Despite the presence of this lower bound in the predicted uncertainty, its impact on the overall ability of the model to reconstruct the true error remains marginal. The prediction intervals still offer a meaningful characterisation of uncertainty in most of the data range.
To further inspect the resulting relative error distributions achieved by the different techniques, we grouped the relative errors by the number of turns, which corresponds to the input value provided to the network, i.e., the angular DA evaluated at a given number of turns, and by the true angular DA value. The box plots presented in Figure 11 provide an overview of the relative errors obtained for the validation data set, providing the performance of the five selected techniques for the various grouping criteria. The results show that the various methods exhibit a systematic reduced spread in the value of the relative error compared to the true relative errors. This corresponds to the observations made for the correlation plots of Figure 10. However, note that the median values are closed together for all techniques. These characteristics in the reconstructed relative errors highlight the inherent limitations of uncertainty estimation techniques in precisely reproducing the absolute values of the true relative errors. However, in the context of active learning, an exact reconstruction of the error value is not necessarily required. Instead, what matters is the ability to establish a reliable threshold to determine whether a given sample requires further simulation or can be trusted [28]. Given these findings, future active learning strategies should focus on leveraging trends in reconstructed relative errors to guide threshold-based decision making, rather than relying on their absolute values for a perfect reconstruction.
When applied to the test data set, the five selected techniques exhibit performance similar to those observed on the validation data set. The results are consistent across the different grouping criteria, with the models capturing the same trends in the relative errors. The results are summarised in Table 1, which shows how the mixed technique model constructed with the best RMSE MC dropout model is the best-performing technique on the test data set.
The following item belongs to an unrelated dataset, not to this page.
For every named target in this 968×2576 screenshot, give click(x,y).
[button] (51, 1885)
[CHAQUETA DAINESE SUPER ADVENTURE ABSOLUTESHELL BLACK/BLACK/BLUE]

The MC dropout model selected with the best Pearson correlation also demonstrates a comparable performance, superior to the bagging method. Of course, it is fair to note that the differences between the various techniques are small.
Table 2 reports the coverage of the predicted confidence intervals for various uncertainty estimation techniques. The baseline MC dropout model, without any tuning, performs poorly, capturing less than 1% of true values in all intervals. In contrast, the configuration optimised for the Pearson correlation achieves the best calibration, with empirical coverages of 67.1%, 85.7%, and 90.5% for the 68%, 90%, and 95% intervals, respectively, values that closely align with expected coverage levels. The bagging and mixed technique also show strong performance, with coverage values approaching expected coverage as well, especially in Pearson-optimised settings. RMSE-optimised techniques perform poorly in terms of calibration, highlighting a trade-off between point prediction accuracy and uncertainty reliability.
When factoring in the computational efficiency of the different approaches, MC dropout emerges as the most effective method for uncertainty estimation. Its ability to provide reliable uncertainty estimates with minimal computational overhead makes it an attractive choice for integrating uncertainty-aware models in accelerator physics applications. The mixed technique, while offering a slight improvement in performance, does not justify the additional computational cost associated with training multiple models. This implies that although the combined method aims at different sources of theoretical uncertainty, it does not produce substantially more information than the techniques applied separately. This observation suggests that the uncertainties addressed by MC dropout and bagging could be derived from similar aspects of the model’s behaviour. Bagging, on the other hand, demonstrates comparable performance to MC dropout but is weak in terms of computational efficiency, limiting its practicality to large-scale systems.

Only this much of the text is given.